Zu lösende Aufgaben:
1. Beantworte anhand des Textes zur Mayday-Demo:
(a) Welches Motto hat die diesjährige Mayday-Demo?
(b) An welchem Ort beginnt die Demo um 14:00?
(c) Wo findet die Kundgebung No. 2 statt?
2. Ändere in der Auflistung die Zeilen, beginnend mit der Zeile mit „Find the location“ bis einschließlich der Zeile mit „Identify the location“: Ersetze „screenshot“ durch „image“, alles andere bleibt unverändert. Gib nur diese Zeilen ohne die Bilder wieder.

Vorliegender Text:
---+---

Und dann geht’s los: Mein Highlight des Tages startet ab 14 Uhr. Die Mayday-Demo läutet die Tanzdemo-Saison ein und ich habe für die GRÜNE JUGEND einen Flyer (PDF) geschrieben. Das Motto der diesjährigen Mayday-Demo ist “Streik” und ich habe in dem Flyer etwas weiter ausgeholt – nicht unpassend zu Grün, Solidarität umfassender zu diskutieren.
Mayday-Demo 2007: Schilder zum Mitnehmen – Foto: Sebastian BruxLetztes Jahr hat die Mayday-Demo eine Menge Spaß gemacht und das finde ich auch gut so – warum immer sauertöpfisch hinter schlechten Kasettenrekordern herlaufen, aus denen “Bella Ciao” herausschallt …
Demostrecke der Berliner Mayday-Demo
Auftakt wird um 14:00 auf dem Boxhagener Platz in Friedrichshain sein, über die Grünberger Str., Wedekindstr. geht es zur Marchlewskistr., bevor wir kurz vor der Warschauer Brücke wieder auf die Warschauer Strasse einbiegen. Hier auf der Brücke findet die erste Zwischenkundgebung statt, in der sich thematisch Mediaspree gewidmet wird. Weiter über die Oberbaumbrücke, die Skalitzer hoch, scharf rechts in die Wrangelstrasse, wo vor Lidl Kundgebung No. 2 stattfindet. Zurück auf die Skalitzer und ab zum Spreewaldplatz, wo der Abschluss stattfinden wird.

---+---

Aufgeführte Einträge:

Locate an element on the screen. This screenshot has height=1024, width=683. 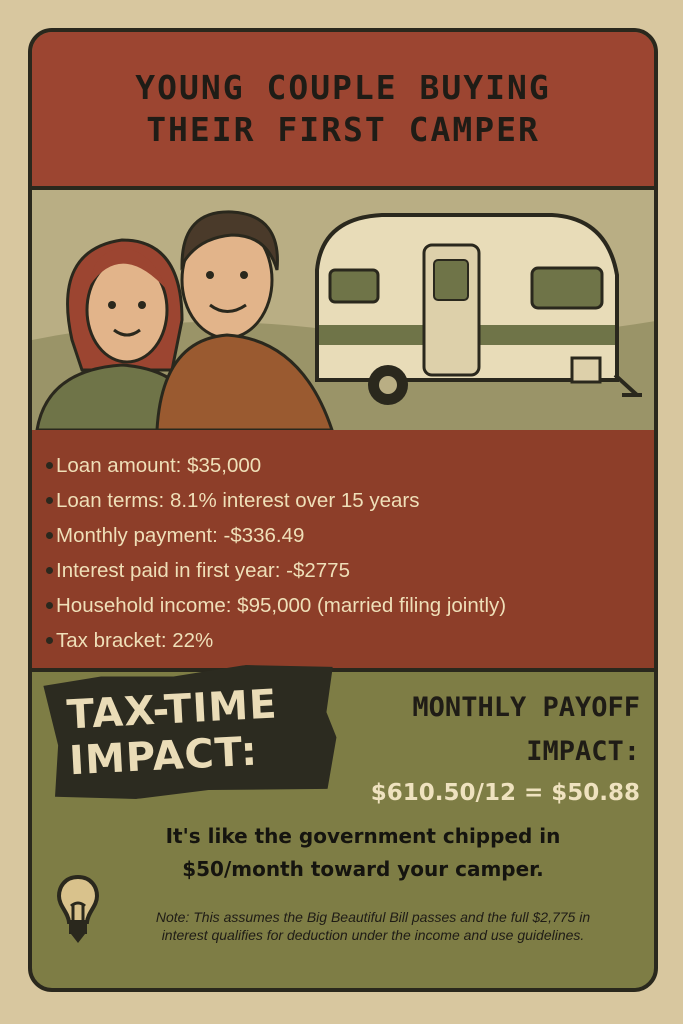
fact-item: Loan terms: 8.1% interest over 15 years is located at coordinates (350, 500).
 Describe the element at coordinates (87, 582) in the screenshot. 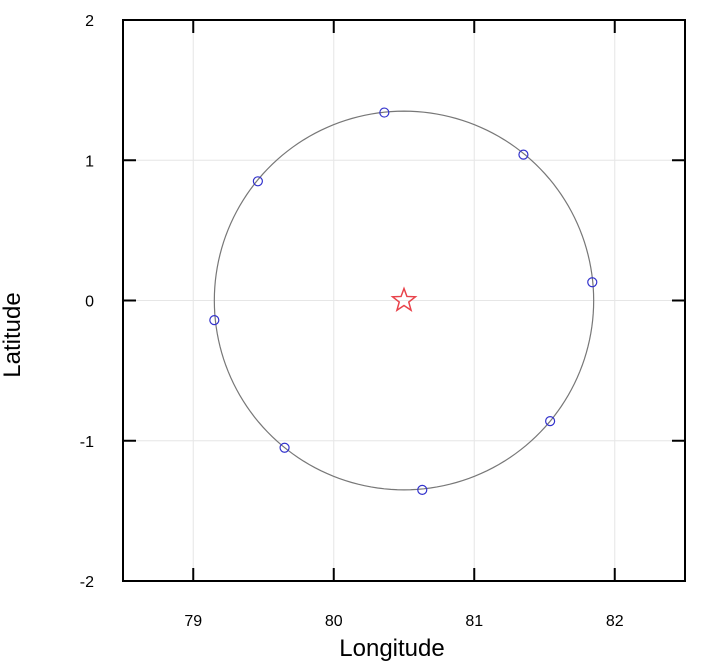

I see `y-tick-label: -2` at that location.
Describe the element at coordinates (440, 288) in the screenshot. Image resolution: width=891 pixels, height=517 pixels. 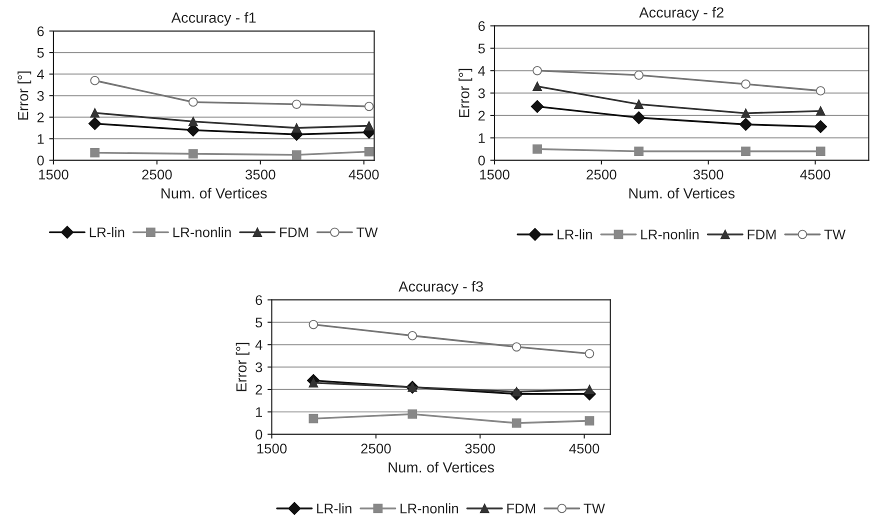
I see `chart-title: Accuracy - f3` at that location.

---+---

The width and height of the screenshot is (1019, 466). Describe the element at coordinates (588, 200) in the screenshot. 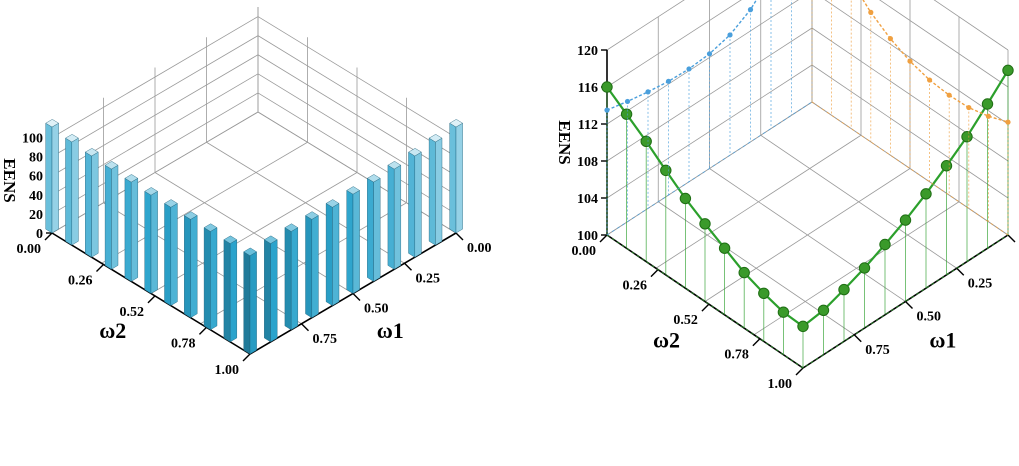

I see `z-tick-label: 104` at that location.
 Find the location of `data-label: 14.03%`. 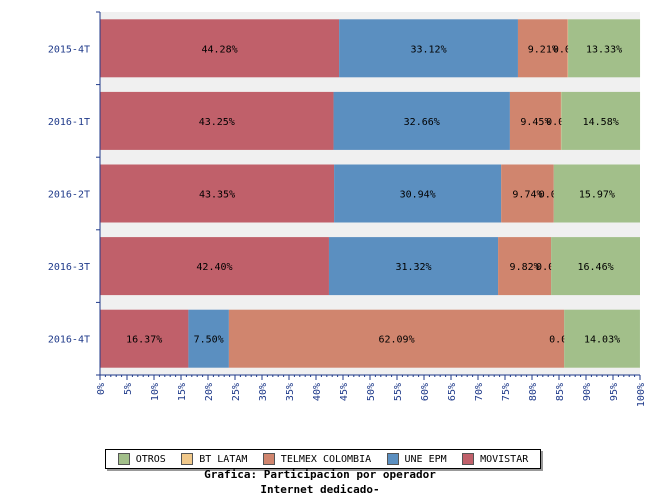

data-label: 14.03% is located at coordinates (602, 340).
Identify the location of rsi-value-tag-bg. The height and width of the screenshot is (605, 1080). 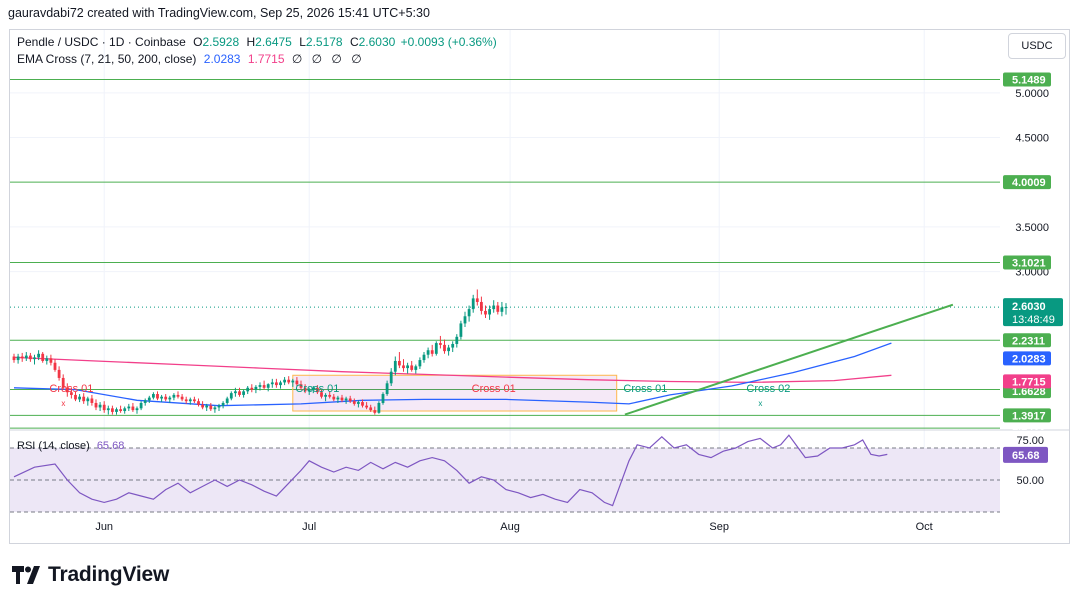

---+---

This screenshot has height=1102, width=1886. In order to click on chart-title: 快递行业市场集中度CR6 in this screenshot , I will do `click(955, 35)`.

---+---

Lösungen:
1.
(a) „Streik“
(b) Auf dem Boxhagener Platz in Friedrichshain
(c) In der Wrangelstrasse vor Lidl

2.
 Find the location of `data-label: 14.03%`. 

data-label: 14.03% is located at coordinates (602, 340).
Identify the location of rsi-value-tag-bg. The height and width of the image is (605, 1080). 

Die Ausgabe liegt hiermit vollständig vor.